正解がなく変化が激しい時代を生き抜く「いい加減な経営」のすすめ
「◯◯君、そういう事は予め了承をとってもらわないと困るんですけど」
ずっと以前に、ある企業で指示ゼロ経営研修を行いました。研修では、どうしても5人1組でないとできないワークがあります。
ところが、研修当日、1人の社員さんが病気で欠席したので、上司の方に入ってもらおうと思い、お伺いを立てました。
その時に、開口一番に上司から出たのが、冒頭の言葉です。
◯◯君とは、研修の担当者で、僕はその方と細かな打ち合わせをしてきました。その方は研修中も色んな手配がありワークに入れないので、上司の方にお願いしようと思ったのです。
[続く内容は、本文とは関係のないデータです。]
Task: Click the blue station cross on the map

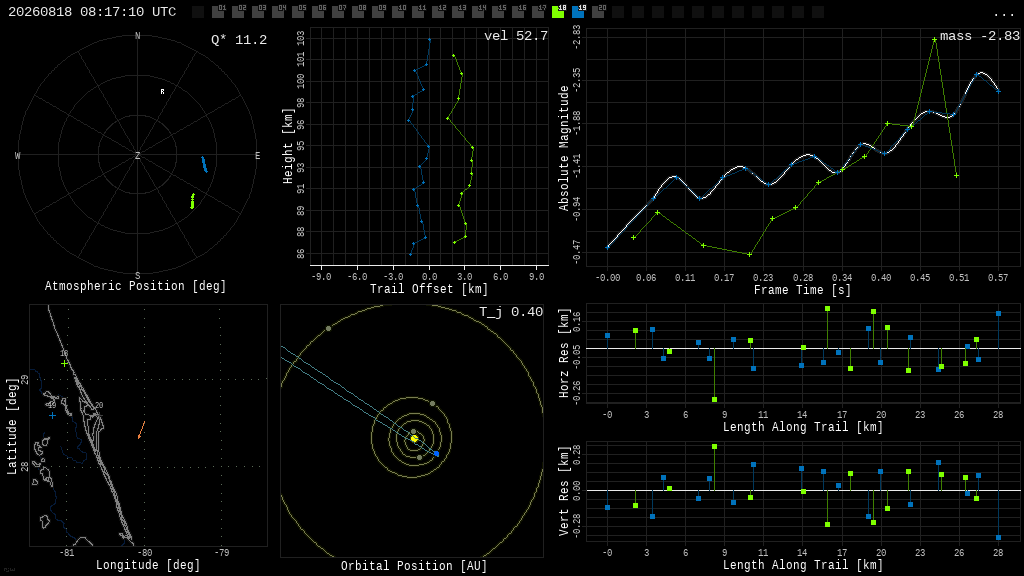Action: tap(52, 415)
その組織には、普段からすべてを予定通りに進める文化があるのに加え、部下や部外者が独断で決めることはご法度なんですね。
僕のせいで◯◯君が怒られちゃったのです。
研修の最後に、参加された社員さんに、研修での気づきや学びを発表してもらいました。
そので最も多かったのは、「ウチの会社、このままじゃ変化の時代に生き残れない」というものでした。
話は変わりますが、「ゼンタングル」というアートをご存知でしょうか?
僕もつい最近知ったのですが、キッカケは義妹がゼンタングルのインストラクターの資格を取ったことでした。
ゼンタングルの「ゼン」は「禅」、タングルは「絡まる」を意味します。
線を組み合わせてパターンを描き進めていきますが、ゼンタングルでは「これが完成形」というゴールは設定しません。
よって失敗という概念がないのです。
感性のおもむくままに描き進め、変な描き方をしてしまっても、それを受け入れ、身を任せます。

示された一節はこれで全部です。